Warum dauert das so lange?: Manche Berliner warten monatelang auf ihren Wohnberechtigungsschein

Der WBS ermöglicht es Berlinern mit geringem Einkommen, Sozialwohnungen zu mieten. Doch seine Bearbeitung dauert oft lange - und ist nicht das einzige Problem.

Sie liegen teilweise in den Berliner Szenekiezen und trotzdem ist der Mietpreis noch bezahlbar: Belegungs- und mietpreisgebundene Wohnungen sind für viele Wohnungssuchende mit geringem und mittlerem Einkommen eine Verheißung. Voraussetzung ist ein Wohnberechtigungsschein (WBS).
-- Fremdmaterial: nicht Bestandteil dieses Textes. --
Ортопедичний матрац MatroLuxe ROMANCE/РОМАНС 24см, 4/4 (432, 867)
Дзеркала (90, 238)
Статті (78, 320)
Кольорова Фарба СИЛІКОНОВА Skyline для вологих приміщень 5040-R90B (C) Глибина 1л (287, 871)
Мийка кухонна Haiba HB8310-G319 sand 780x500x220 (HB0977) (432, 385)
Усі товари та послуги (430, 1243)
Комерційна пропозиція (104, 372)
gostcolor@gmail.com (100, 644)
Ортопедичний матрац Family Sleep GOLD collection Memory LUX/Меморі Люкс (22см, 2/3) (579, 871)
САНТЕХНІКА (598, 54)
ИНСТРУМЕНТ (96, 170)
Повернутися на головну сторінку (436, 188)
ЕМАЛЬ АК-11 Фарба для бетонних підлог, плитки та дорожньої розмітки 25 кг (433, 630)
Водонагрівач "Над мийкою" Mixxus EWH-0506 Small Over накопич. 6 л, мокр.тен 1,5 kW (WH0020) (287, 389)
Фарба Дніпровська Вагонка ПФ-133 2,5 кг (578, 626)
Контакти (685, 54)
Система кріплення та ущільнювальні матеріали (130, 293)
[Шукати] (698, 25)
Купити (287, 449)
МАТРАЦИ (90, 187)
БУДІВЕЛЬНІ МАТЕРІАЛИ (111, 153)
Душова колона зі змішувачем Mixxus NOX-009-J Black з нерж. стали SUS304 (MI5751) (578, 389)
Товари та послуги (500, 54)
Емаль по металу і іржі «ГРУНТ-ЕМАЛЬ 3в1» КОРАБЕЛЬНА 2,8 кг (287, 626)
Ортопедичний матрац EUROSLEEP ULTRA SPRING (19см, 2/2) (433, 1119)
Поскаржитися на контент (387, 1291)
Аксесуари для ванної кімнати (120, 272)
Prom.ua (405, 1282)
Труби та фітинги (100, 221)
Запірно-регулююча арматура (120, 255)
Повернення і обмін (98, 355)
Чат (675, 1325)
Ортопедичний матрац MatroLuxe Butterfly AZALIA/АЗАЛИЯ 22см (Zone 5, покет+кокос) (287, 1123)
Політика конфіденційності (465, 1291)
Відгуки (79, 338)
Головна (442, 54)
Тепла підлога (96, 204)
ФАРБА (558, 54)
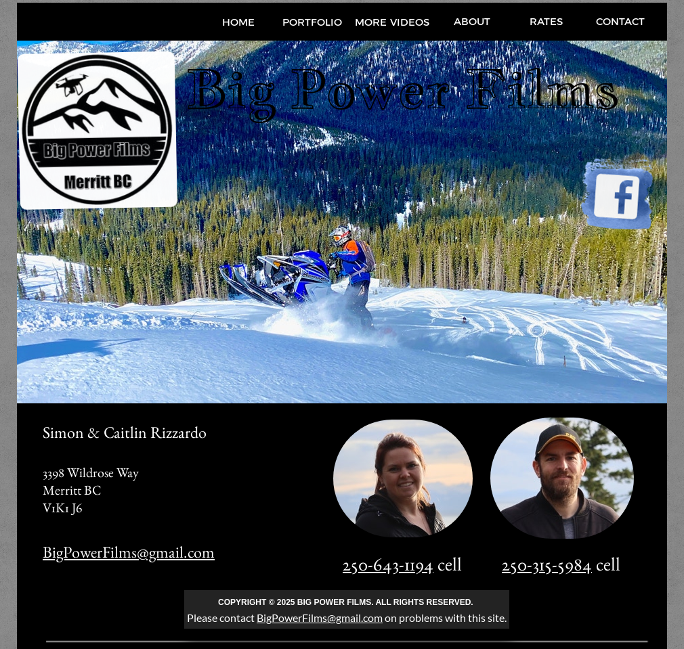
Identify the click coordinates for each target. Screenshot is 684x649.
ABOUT (472, 21)
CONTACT (620, 21)
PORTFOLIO (312, 22)
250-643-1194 (388, 564)
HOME (238, 22)
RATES (546, 21)
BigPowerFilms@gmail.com (129, 551)
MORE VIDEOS (392, 22)
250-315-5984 (547, 564)
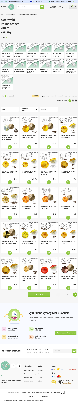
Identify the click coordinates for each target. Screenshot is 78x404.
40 (73, 100)
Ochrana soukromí (30, 400)
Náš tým (40, 381)
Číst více (3, 37)
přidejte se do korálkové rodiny (65, 333)
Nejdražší (60, 96)
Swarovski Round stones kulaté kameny (27, 14)
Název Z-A (74, 96)
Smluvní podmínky (39, 400)
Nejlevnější (53, 96)
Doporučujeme (45, 96)
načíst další (39, 294)
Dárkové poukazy (54, 1)
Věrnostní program (66, 1)
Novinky (35, 96)
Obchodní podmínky (29, 370)
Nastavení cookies (29, 381)
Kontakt (40, 377)
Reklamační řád (28, 377)
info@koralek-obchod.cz (16, 1)
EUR (76, 1)
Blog (39, 374)
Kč (73, 1)
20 (70, 100)
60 (76, 100)
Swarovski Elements (10, 14)
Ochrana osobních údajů (30, 374)
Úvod (2, 14)
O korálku (40, 370)
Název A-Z (67, 96)
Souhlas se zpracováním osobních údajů (40, 392)
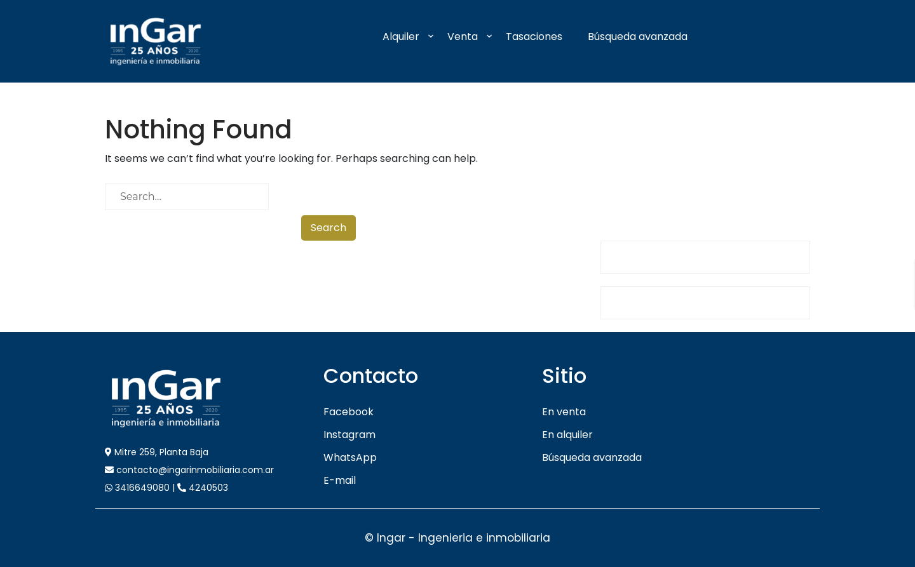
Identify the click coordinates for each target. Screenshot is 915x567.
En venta (564, 411)
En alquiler (567, 434)
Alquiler (401, 36)
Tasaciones (534, 36)
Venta (462, 36)
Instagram (349, 434)
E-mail (339, 480)
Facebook (348, 411)
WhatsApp (350, 457)
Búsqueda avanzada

Nur mit dem amtlichen Nachweis kann man sich um eine solche Wohnung bewerben. Bis Mieter den Schrieb vom Amt erhalten, kommt es in manchen Bezirken allerdings zu ähnlich quälend langen Hängepartien wie bei der Wohnungssuche selbst.

Ganze 16 Wochen müssen Bürger:innen in Marzahn-Hellersdorf aktuell durchschnittlich warten, ehe sie den genehmigten WBS bekommen. In Mitte dauert es zurzeit 14 Wochen bis zur Ausstellung und in Lichtenberg vergehen zwölf Wochen, bis der heiß ersehnte Schein nach dem Antrag ausgestellt wird. Das geht aus einer Anfrage der Grünen-Abgeordneten Anja Kofbinger und Stefan Ziller hervor.

Die drei Bezirke sind demnach die unrühmlichen Spitzenreiter des Rankings. Jedoch warten die Antragsteller:innen auch berlinweit im Durchschnitt acht Wochen auf die Ausstellung eines WBS. So manche interessante Wohnung dürfte in dieser Zeit schon längst vergeben sein, während die Berechtigten sich noch nicht darauf bewerben dürfen.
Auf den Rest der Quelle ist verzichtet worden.